Quanto à prevenção, fantasiosamente, serviria para fazer o bem, um bem para a sociedade, evitando-se outros crimes, e outro para o próprio criminoso que será recuperado. Portando, não há nada de ruim na pena e podemos continuar aplicando o direito penal e sua principal sanção com a consciência tranquila de estarmos fazendo ciência, laborando para o bem da humanidade.

A ironia é necessária para evidenciar a distância que há entre a ciência penal e a punição do sistema. Pode-se mesmo considerar que não há punição no sistema penal, mas tão somente o uso do conceito de punição que é inerente a cada um de nós. O sistema exclui, segrega e mata cotidianamente e seletivamente, mas usa a ideia de punição para fazer um vínculo com um sentimento que carregamos internamente e assim busca legitimidade.

Na justiça criminal, as atividades (e as experiências) formalmente denominadas castigos não são, pois assimiláveis aos eventos que, fora dela, são considerados como punição. Na prática, chamar tais atividades de punição significa criar uma legitimação infundada; em consequência não considero a justiça criminal como um sistema destinado a dispensar punições, mas sim um sistema que usa a linguagem da punição de modo a esconder os reais processos em curso e produzir consenso através de sua errônea apresentação, assimilando-os aos processos conhecidos e aceitos pelo público (HULSMAN, 2004, p. 36).

Se a punição como a concebemos e a sentimos está distante da realidade do sistema dito punitivo, nem a punição, que é sentimento, nem o sistema, construído sobre bases falsas, podem ser considerados científicos.

E o mais grave é sabermos da influência do sistema punitivo, a despeito de sua distância em termos de linguagem e de prática do meio social, no comportamento e concepção das pessoas, razão pela qual não deve ser irrelevante a preocupação em se constatar quanto o sistema punitivo usa e corrompe a própria ideia de punição inerente em cada um de nós.

Tudo parece racional só porque é oriundo das instituições que temos como naturais e não incluímos no nosso agir a possibilidade de estarmos em um padrão de conduta social irracional.
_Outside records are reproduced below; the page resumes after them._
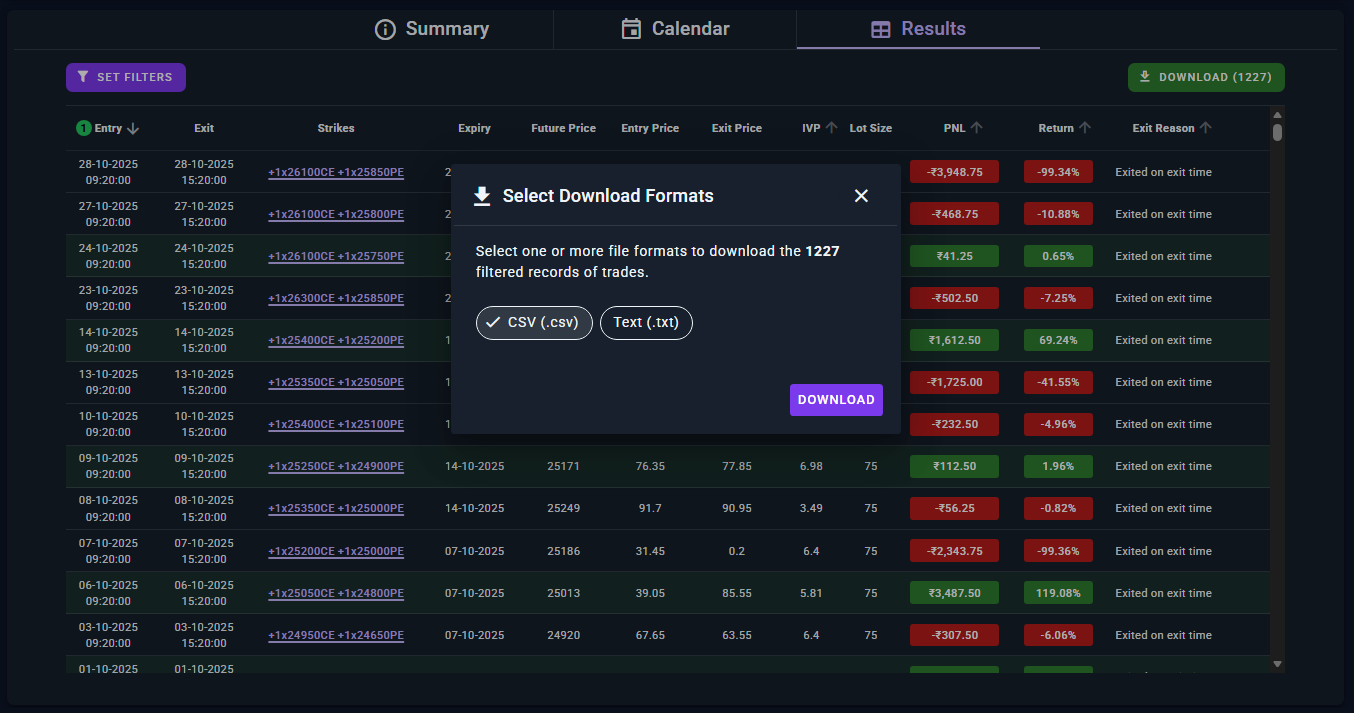The image size is (1354, 713).
Task: Click the calendar icon beside Calendar tab
Action: [631, 29]
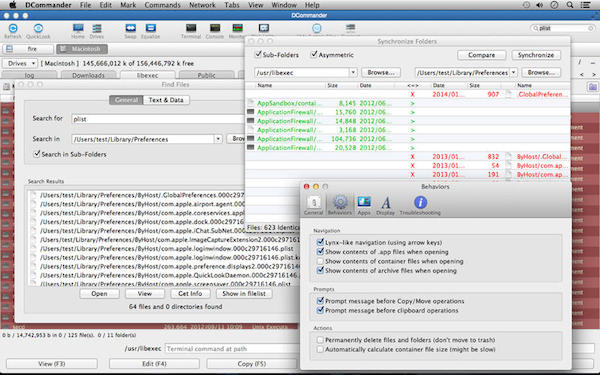The width and height of the screenshot is (600, 375).
Task: Select the Troubleshooting info icon in preferences
Action: point(420,202)
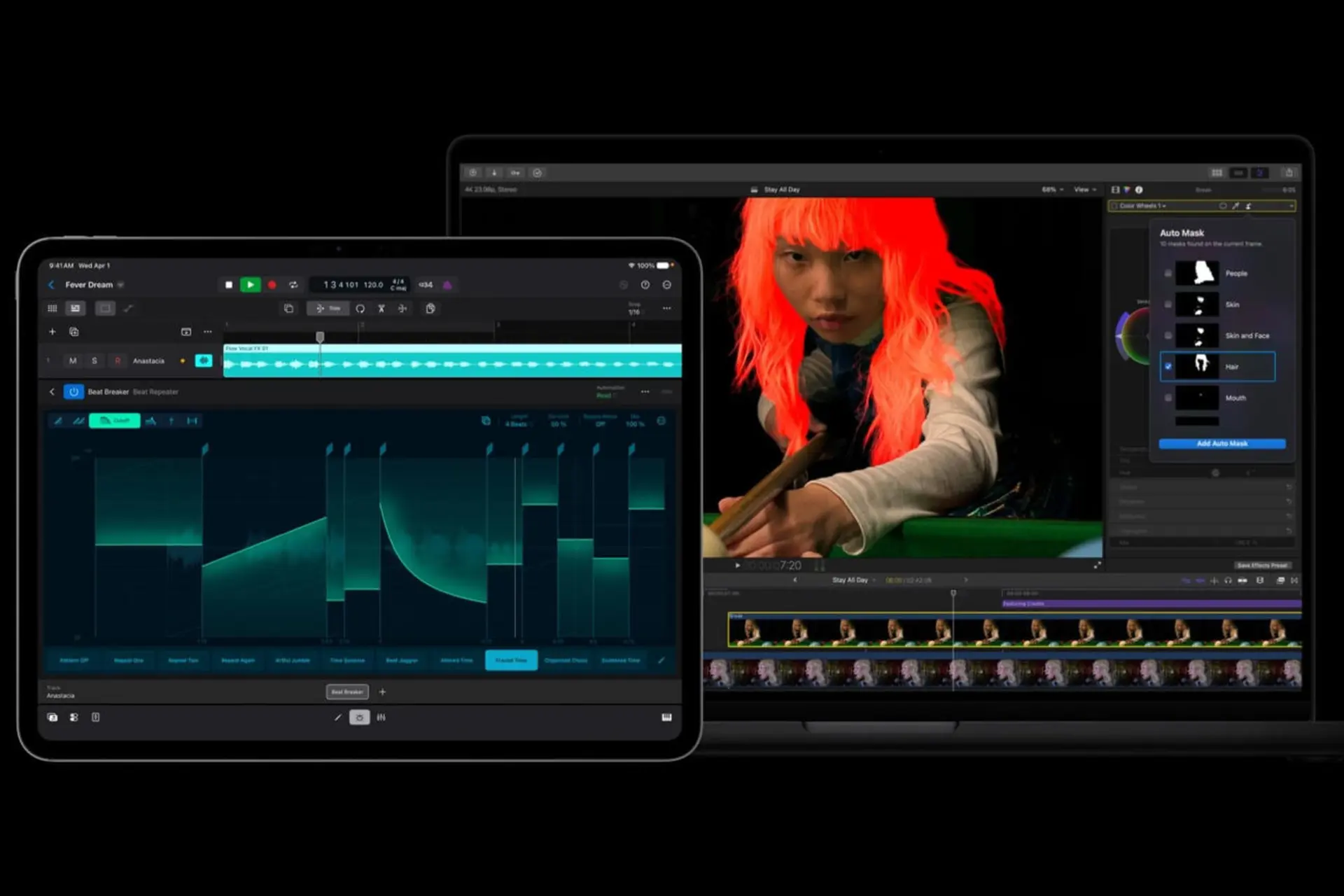The width and height of the screenshot is (1344, 896).
Task: Select the People mask thumbnail
Action: click(x=1197, y=273)

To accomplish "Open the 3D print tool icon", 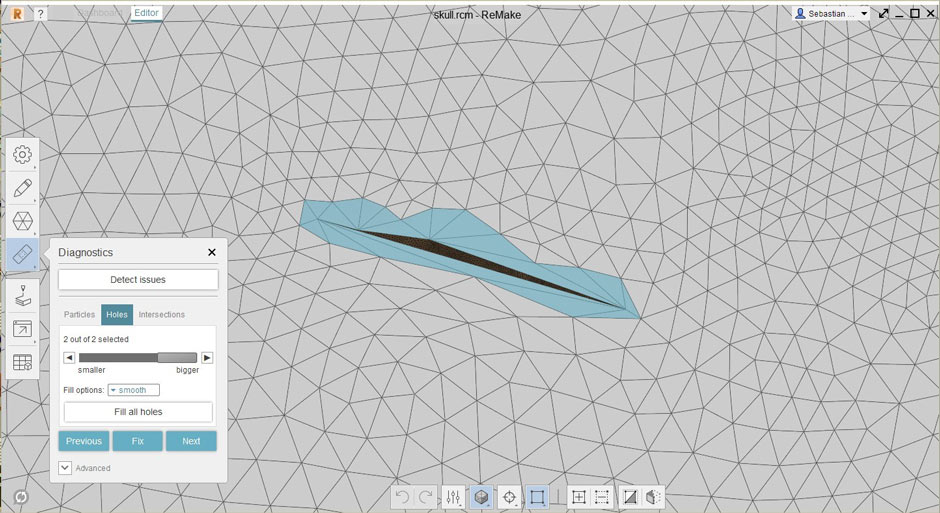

Como ressalta Amartya Sen, “quando as razões para escolhas específicas são estabelecidas em nossa mente através da experiência e do hábito, é frequente escolhermos de forma suficientemente razoável sem nos preocuparmos com a racionalidade de cada decisão” (2011, p. 214).

Ocorre um círculo vicioso no qual o sistema é construído com base em sentimentos e se autossustenta com base nos mesmos sentimentos, mas disfarçado de regras e princípios que só reforçam tais sentimentos, fazendo com que constatações empíricas sejam meros detalhes dispensáveis.